The M.A. program offers courses on acoustics, studio techniques, musical applications of computers and computer-assisted music research. The program provides thorough basic education in electronic and computer music and music technology. It prepares the student for work on a specialized research project of his or her own choice at the Master's level.

The studio also provides tutoring for researchers. There are post-graduate students working with individual research programs. Several Ph.D. dissertations are expected in the near future. Teaching is also available to the general public via courses held regularly at the Helsinki Summer Academy.

The studio continues to arrange electronic music concerts featuring works both by teachers and students.

The Department of Musicology is a member of the ERASMUS exchange program.

Summary

The University of Helsinki Electronic Music Studio is the leading research center of computer music and computer-assisted music research in Finland. Although the main focus is on research and education, most projects have concentrated on compositional software development.

The studio provides researchers and students with good technical facilities including modern computer equipment and networking capabilities. Moreover it provides equipment for experimental composition activities.
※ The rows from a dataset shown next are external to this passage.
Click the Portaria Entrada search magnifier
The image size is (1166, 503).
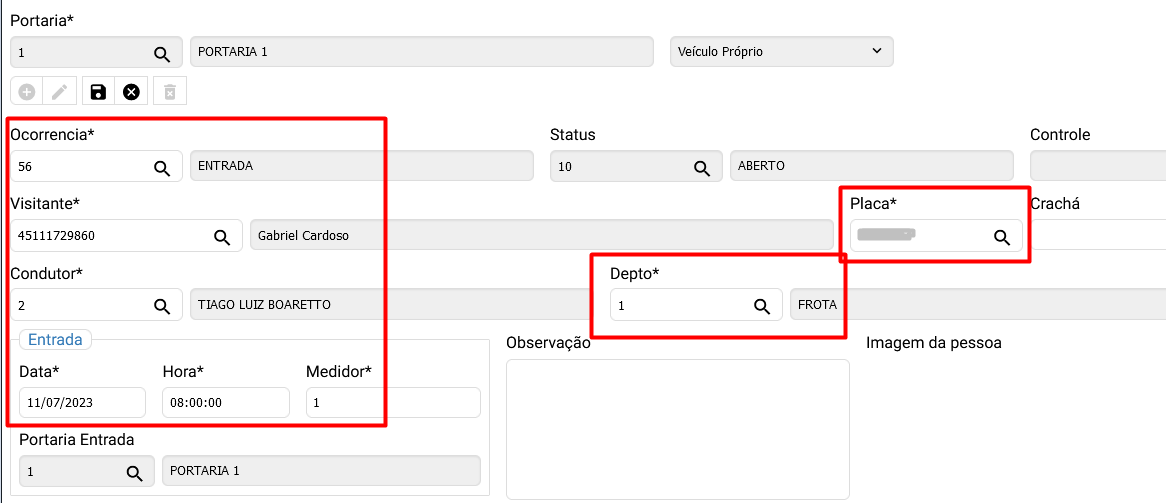pyautogui.click(x=134, y=471)
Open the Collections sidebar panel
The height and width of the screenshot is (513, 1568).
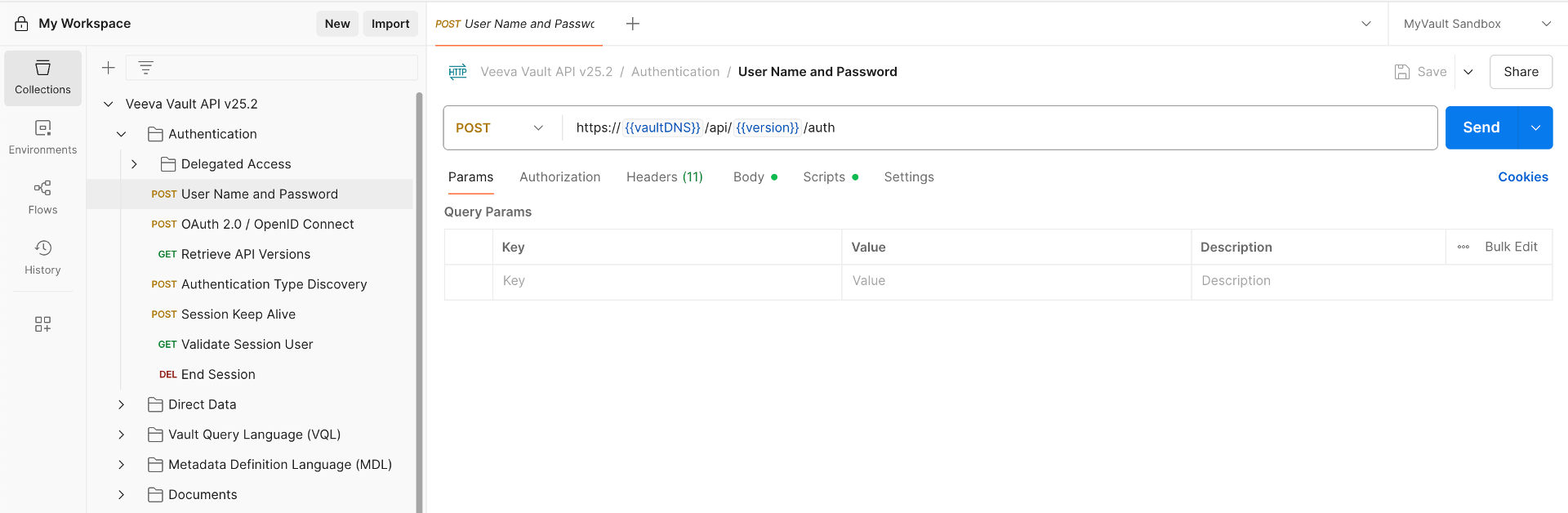tap(42, 78)
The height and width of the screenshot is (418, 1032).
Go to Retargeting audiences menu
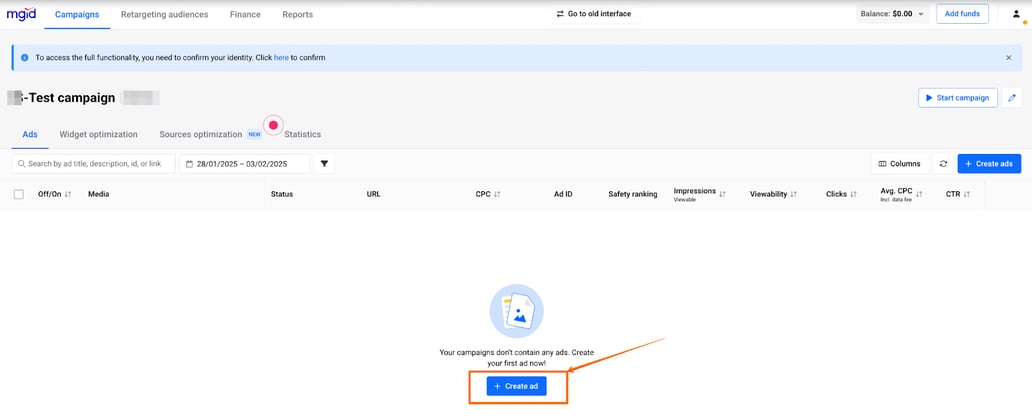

Openness to interdisciplinary and cross-artistic projects is a goal even though the emphasis of activities is on research and graduate programs.

References

[Kervinen and Lassfolk, 1993] Jukka-Pekka Kervinen and Kai Lassfolk. Helsinki Music Tools, Proceedings of the 1993 International Computer Music Conference. The International Computer Music Association, Tokyo, Japan, pp. 352-354, 1993.

[Kohonen, 1989] Teuvo Kohonen. Self-organization and Associative Memory. 3rd edition. Springer-Verlag, Berlin, Germany, pp. 119-157, 1989.

[Kohonen et al., 1991] Teuvo Kohonen, Pauli Laine, Kalev Tiits and Kari Torkkola. A Nonheuristic Automatic Composing Method. In P. Todd and G. Loy (ed.) Music and Connectionism. MIT Press, Cambridge, Massachusetts, USA, pp. 227-242, 1991.

[Laine and Lassfolk, 1988] Pauli Laine and Kai Lassfolk. Helsinki Music Analysis and Composition. Computers in Music Research, 11-14 April 1988, Conference Prospectus. Centre for Research into the Applications of Computers to Music, University of Lancaster, UK, p. 141, 1988.